Aim
Return each line of the records below that contains the word "header". Case counts.

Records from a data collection
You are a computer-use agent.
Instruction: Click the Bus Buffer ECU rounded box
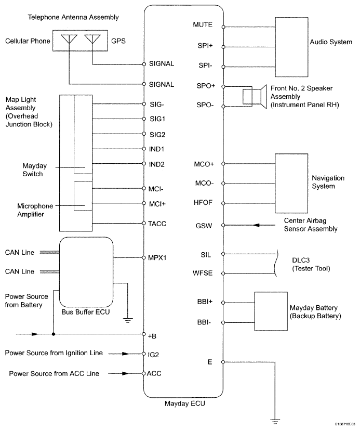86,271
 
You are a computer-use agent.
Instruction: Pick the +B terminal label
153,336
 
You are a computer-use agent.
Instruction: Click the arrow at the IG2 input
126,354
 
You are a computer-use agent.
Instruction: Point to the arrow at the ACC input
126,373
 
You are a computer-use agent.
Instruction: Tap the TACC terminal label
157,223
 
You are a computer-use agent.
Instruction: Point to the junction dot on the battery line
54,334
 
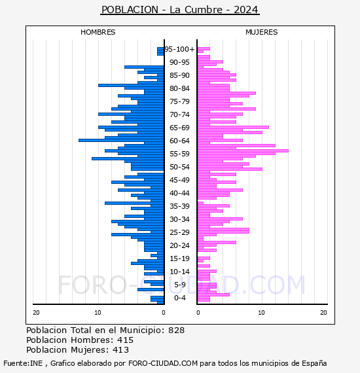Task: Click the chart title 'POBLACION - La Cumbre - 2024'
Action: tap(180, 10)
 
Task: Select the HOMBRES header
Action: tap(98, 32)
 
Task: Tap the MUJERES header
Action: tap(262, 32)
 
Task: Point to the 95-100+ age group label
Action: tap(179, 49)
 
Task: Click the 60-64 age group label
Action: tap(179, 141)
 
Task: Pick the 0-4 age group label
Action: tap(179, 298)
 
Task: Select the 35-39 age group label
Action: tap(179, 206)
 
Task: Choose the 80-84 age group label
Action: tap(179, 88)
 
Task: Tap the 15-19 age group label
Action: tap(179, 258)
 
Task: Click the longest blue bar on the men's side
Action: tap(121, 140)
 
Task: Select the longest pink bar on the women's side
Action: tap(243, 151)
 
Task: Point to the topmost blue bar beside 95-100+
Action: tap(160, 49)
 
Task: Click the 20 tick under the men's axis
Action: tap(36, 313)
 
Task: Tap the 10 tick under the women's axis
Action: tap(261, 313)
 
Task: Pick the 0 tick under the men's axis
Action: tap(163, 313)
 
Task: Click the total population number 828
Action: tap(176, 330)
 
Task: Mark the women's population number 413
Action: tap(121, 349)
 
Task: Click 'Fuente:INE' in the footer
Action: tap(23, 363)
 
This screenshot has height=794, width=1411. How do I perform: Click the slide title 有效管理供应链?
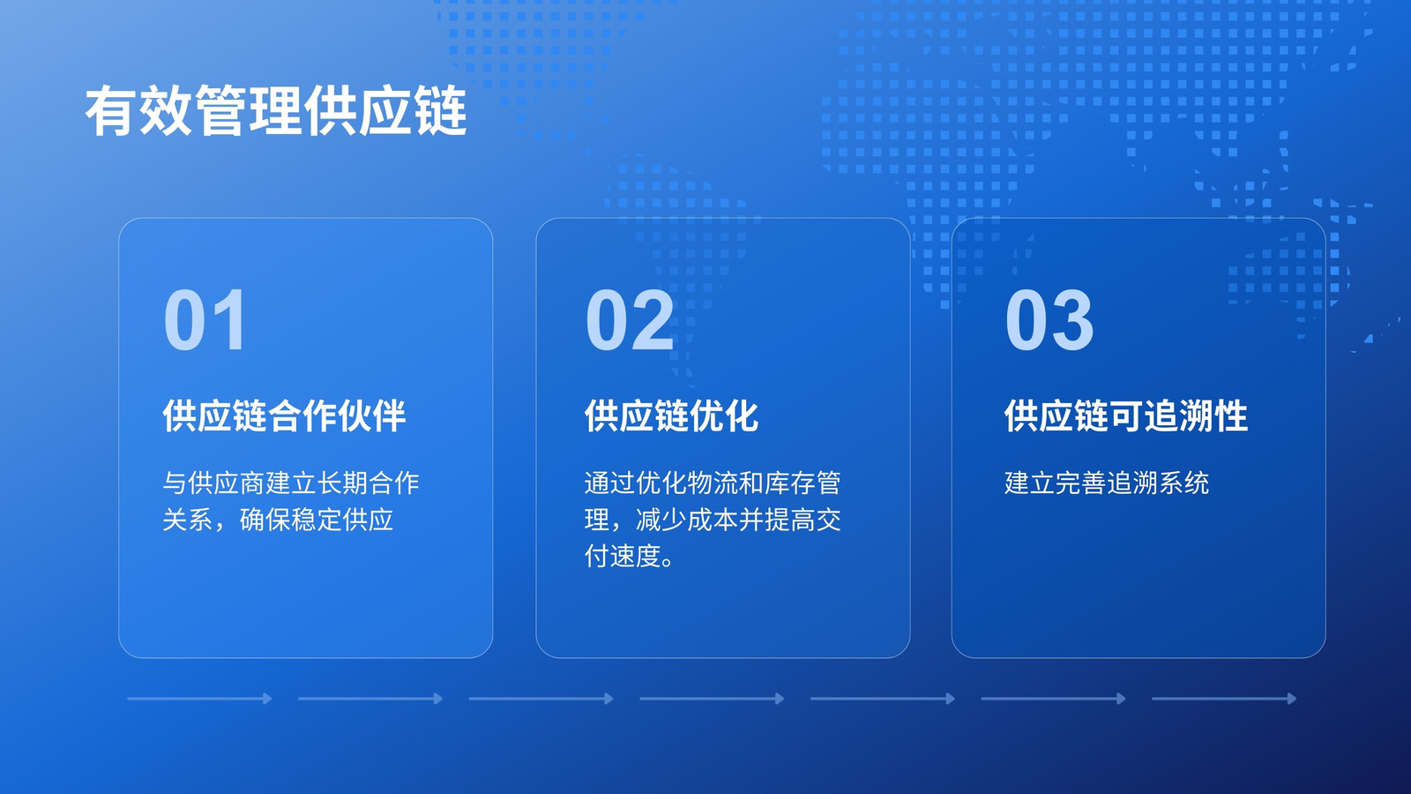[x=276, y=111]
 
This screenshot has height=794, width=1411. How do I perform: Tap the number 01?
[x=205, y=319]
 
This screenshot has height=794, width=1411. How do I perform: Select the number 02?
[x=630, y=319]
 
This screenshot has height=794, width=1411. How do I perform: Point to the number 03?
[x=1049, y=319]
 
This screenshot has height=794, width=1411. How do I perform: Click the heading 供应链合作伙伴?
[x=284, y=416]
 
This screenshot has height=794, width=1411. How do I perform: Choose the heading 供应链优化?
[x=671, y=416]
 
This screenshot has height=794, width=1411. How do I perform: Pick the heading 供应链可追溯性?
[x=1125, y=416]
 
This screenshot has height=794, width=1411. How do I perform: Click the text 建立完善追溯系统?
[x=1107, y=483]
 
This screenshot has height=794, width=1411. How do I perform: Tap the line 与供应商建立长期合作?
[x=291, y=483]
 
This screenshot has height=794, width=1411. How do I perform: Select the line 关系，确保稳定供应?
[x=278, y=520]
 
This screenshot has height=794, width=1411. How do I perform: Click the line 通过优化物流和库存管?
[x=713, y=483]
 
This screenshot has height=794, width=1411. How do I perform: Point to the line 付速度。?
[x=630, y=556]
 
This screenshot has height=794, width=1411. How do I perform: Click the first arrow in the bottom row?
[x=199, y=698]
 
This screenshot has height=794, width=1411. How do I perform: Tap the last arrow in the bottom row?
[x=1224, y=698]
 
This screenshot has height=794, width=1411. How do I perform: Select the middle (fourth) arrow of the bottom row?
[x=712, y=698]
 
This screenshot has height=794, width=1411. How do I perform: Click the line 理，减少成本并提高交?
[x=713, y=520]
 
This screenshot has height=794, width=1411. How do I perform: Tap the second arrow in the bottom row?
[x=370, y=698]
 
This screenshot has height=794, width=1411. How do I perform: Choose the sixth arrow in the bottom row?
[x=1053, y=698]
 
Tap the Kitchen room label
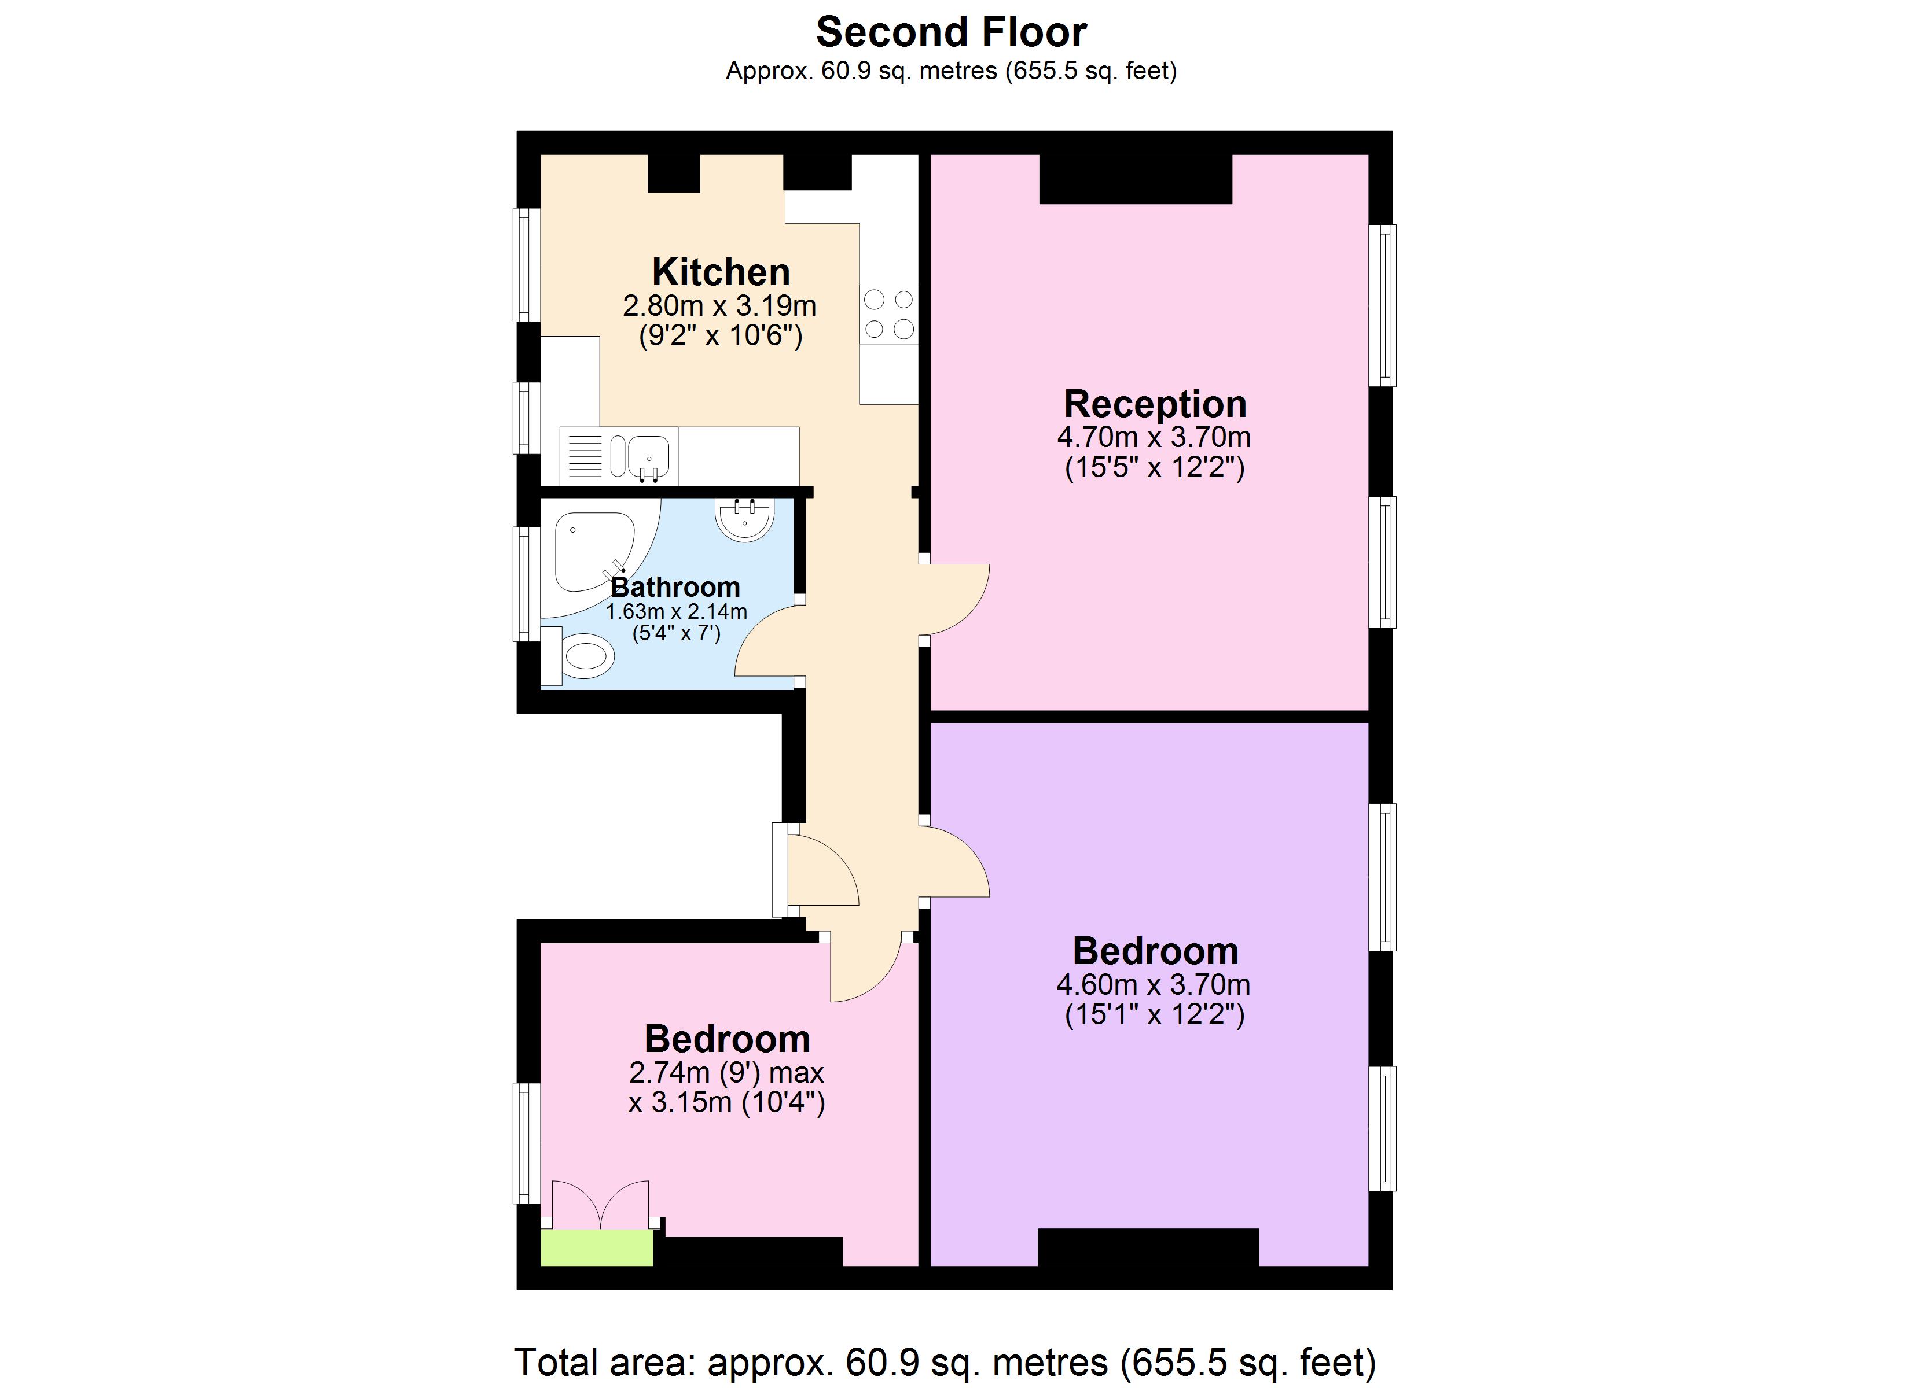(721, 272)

---

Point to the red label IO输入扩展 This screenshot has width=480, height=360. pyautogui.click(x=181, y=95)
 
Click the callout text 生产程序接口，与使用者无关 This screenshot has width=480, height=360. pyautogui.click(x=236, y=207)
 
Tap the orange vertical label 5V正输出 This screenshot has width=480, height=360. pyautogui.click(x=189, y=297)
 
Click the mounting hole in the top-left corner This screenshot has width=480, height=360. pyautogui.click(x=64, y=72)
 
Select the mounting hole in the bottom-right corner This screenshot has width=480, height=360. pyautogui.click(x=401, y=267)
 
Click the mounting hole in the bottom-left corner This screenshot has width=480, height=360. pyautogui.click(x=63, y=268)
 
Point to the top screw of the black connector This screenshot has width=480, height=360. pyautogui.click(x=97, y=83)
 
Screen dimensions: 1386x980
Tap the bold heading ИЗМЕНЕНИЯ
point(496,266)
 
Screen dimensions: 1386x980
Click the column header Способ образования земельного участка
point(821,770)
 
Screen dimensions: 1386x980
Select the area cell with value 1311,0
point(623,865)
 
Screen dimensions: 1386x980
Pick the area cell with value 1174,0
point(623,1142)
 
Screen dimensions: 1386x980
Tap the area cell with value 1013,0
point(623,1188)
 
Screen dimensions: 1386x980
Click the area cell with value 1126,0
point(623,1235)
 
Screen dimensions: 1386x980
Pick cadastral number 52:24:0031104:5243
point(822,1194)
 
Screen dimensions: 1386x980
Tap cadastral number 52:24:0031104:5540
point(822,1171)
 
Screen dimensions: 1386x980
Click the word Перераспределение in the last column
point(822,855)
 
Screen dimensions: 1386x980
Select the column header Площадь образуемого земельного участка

Result of this task
Task: Select the HOMBRES header
Task: Tap the MUJERES header
Click the column header Способ образования земельного участка
Select the column header Площадь образуемого земельного участка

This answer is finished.